> _About this task_: From the line containing "Viewport: 1270px width, 952px height." through the last line of the records below, output every line exactly, both ends included, except the pictures.
START Exercise input
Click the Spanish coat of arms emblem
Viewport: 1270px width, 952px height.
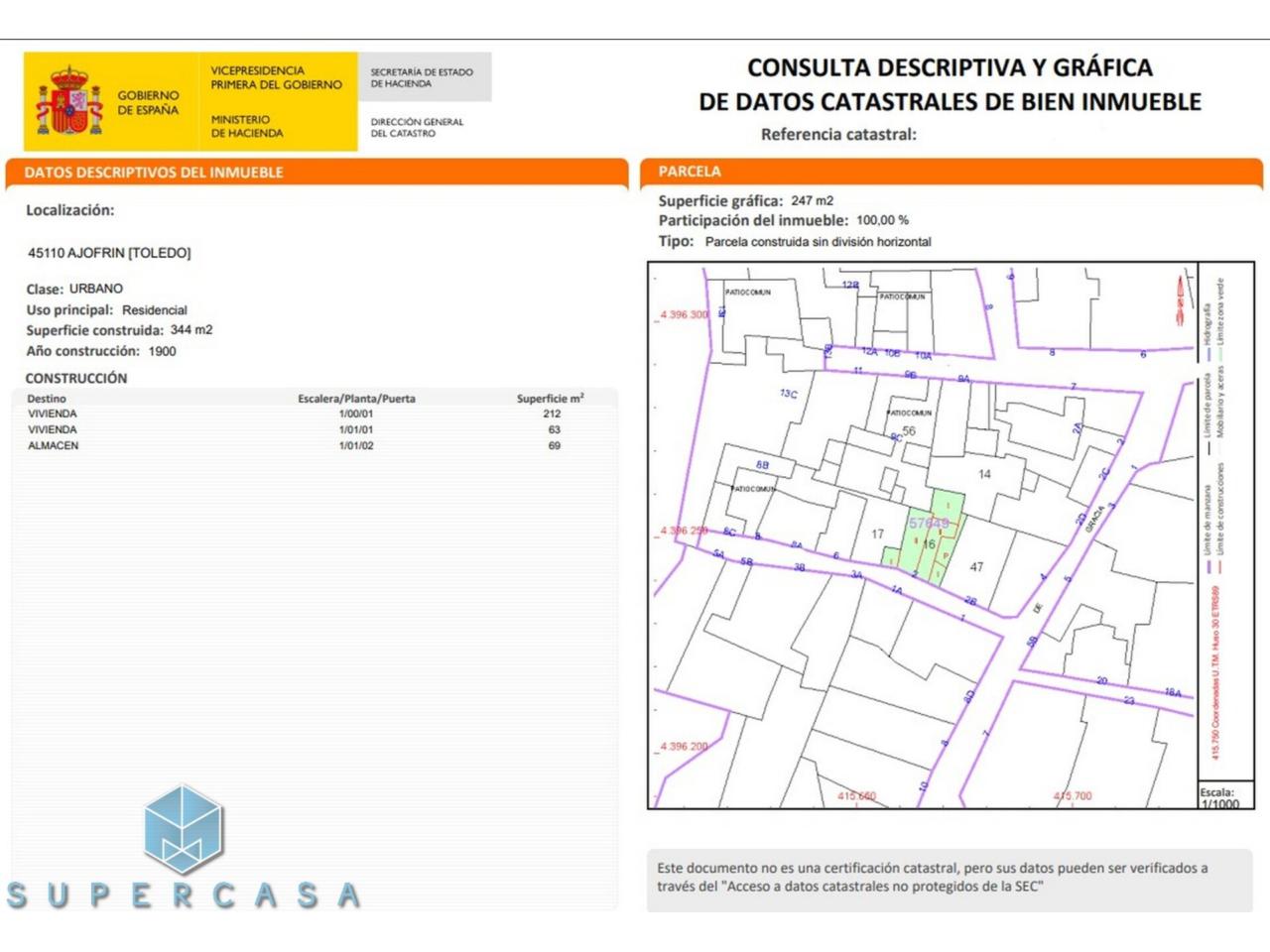pos(69,102)
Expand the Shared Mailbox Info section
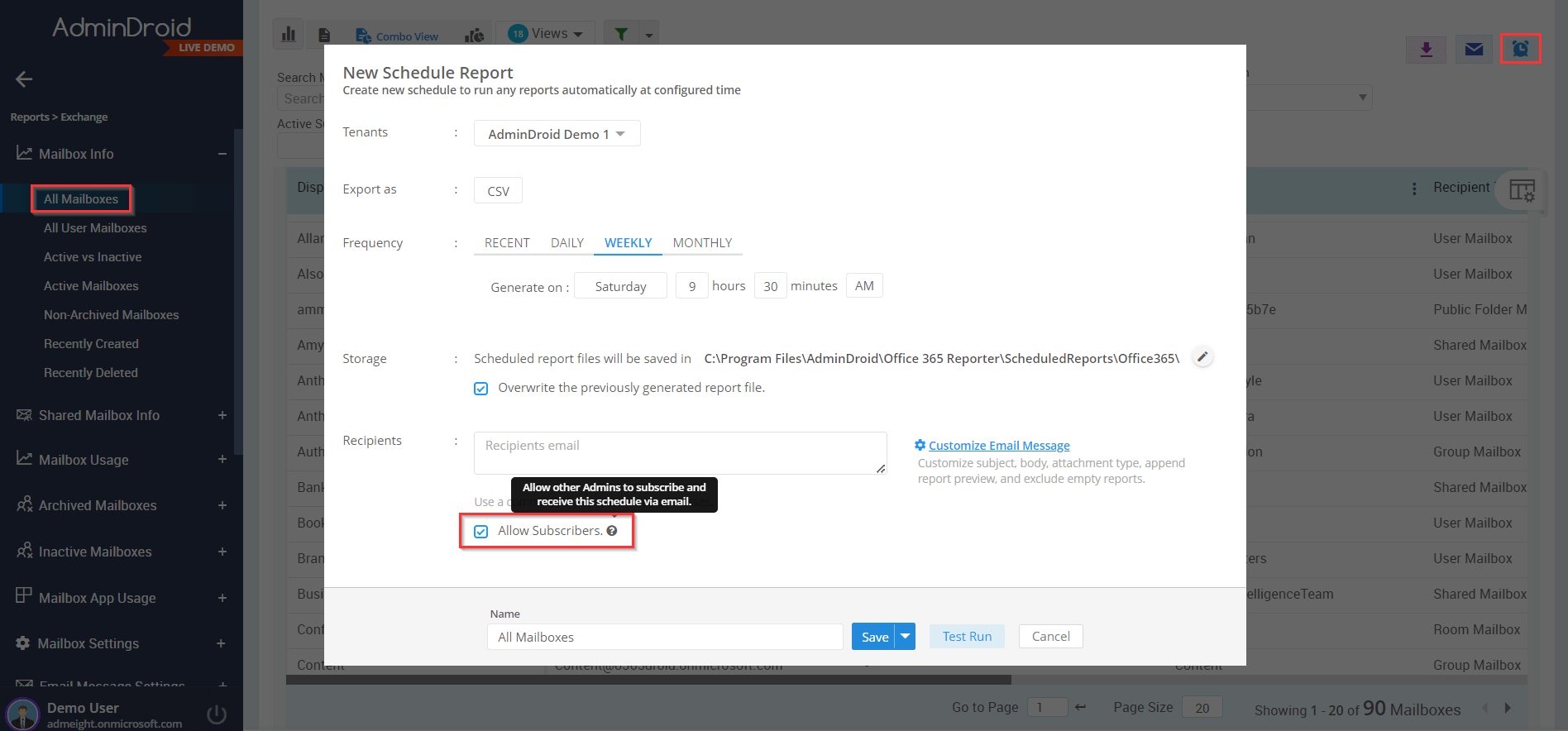Screen dimensions: 1568x731 point(222,415)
END Exercise input
> _Answer_:
Viewport: 1270px width, 952px height.
pos(69,102)
Expand the Shared Mailbox Info section
Screen dimensions: 1568x731 point(222,415)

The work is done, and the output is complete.